Meaning of calculating the mean

1. Apr 1, 2012

King

Hi,

Given the numbers: 1, 2, 3, 4, 5; to calculate the mean [as we all know] we would sum them up and divide, in this case, by 5. This gives 3. This is not the same as calculating the mean of each pair, which would be performed as follows:
1 + 2 = 3 / 2 = 1.5
1.5 + 3 = 4.5 / 2 = 2.25
2.25 + 4 = 6.25 / 2 = 3.125
3.125 + 5 = 8.125 / 2 = 4.0625

My question is, what does the above (calculating the mean of each pair) show us?

2. Apr 1, 2012

Mensanator

It whows us that there is an infinite number of ways to do something wrong.

3. Apr 2, 2012

King

Haha, nice.
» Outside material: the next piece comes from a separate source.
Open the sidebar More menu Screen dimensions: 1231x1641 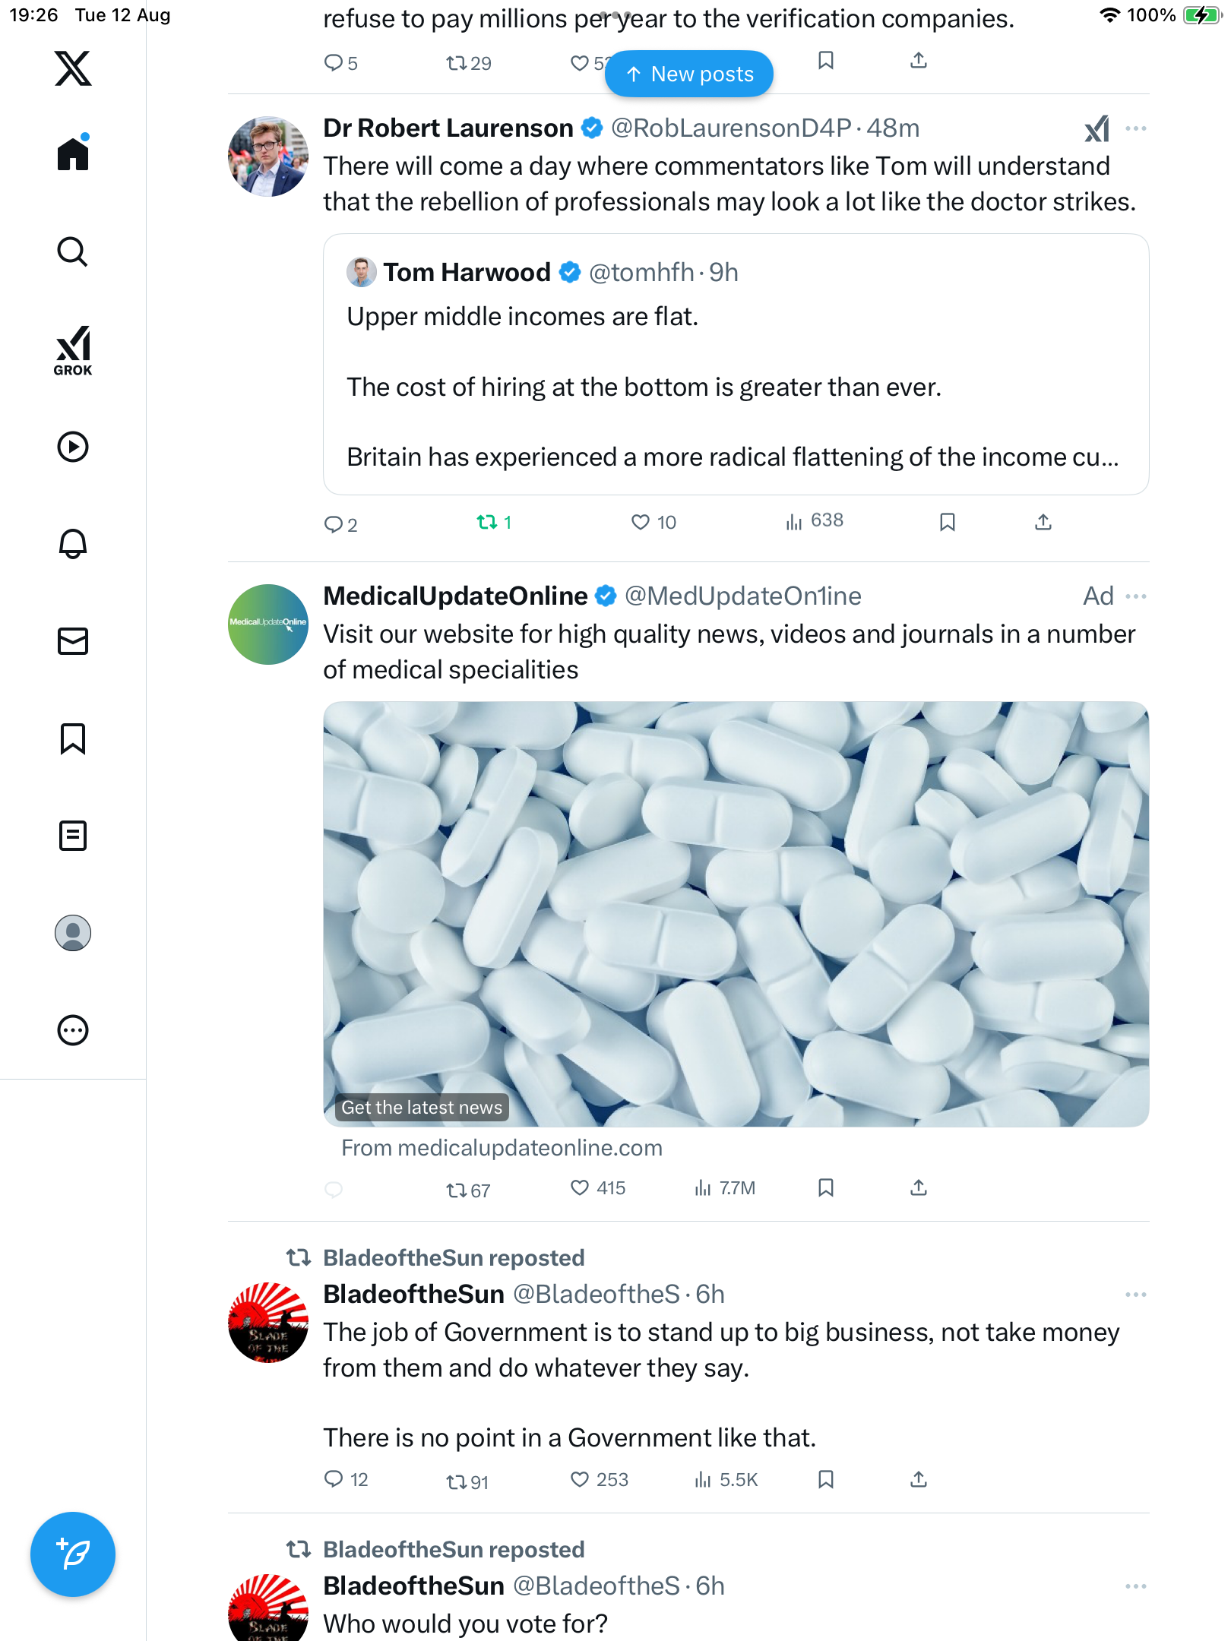[73, 1030]
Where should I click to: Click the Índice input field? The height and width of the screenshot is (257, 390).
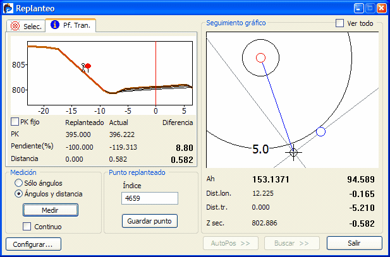click(x=149, y=198)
So what's wrong with it?

4. Apr 2, 2012

Office_Shredder

Staff Emeritus
Well it's not the right way to calculate the mean. What do you expect it to show you? Why did you sum them in that order, and not, for example

(5+4)/2=4.5

(4.5+3)/2=3.75
(3.75+2)/2=2.875
(2.875+1)/2=1.9whatever

Given a bunch of numbers you can do whatever sequence of operations you want on them, it's just not clear why you would

5. Apr 2, 2012

mathman

The usual way of calculating the mean is (as you noted) adding up the numbers and dividing by the number of entries. However under some circumstances, depending on the underlying problem, a mean can be obtained by assigning weights to the different values (as long as the weights add to 1) and summing. This is essentially what you are doing in the second part.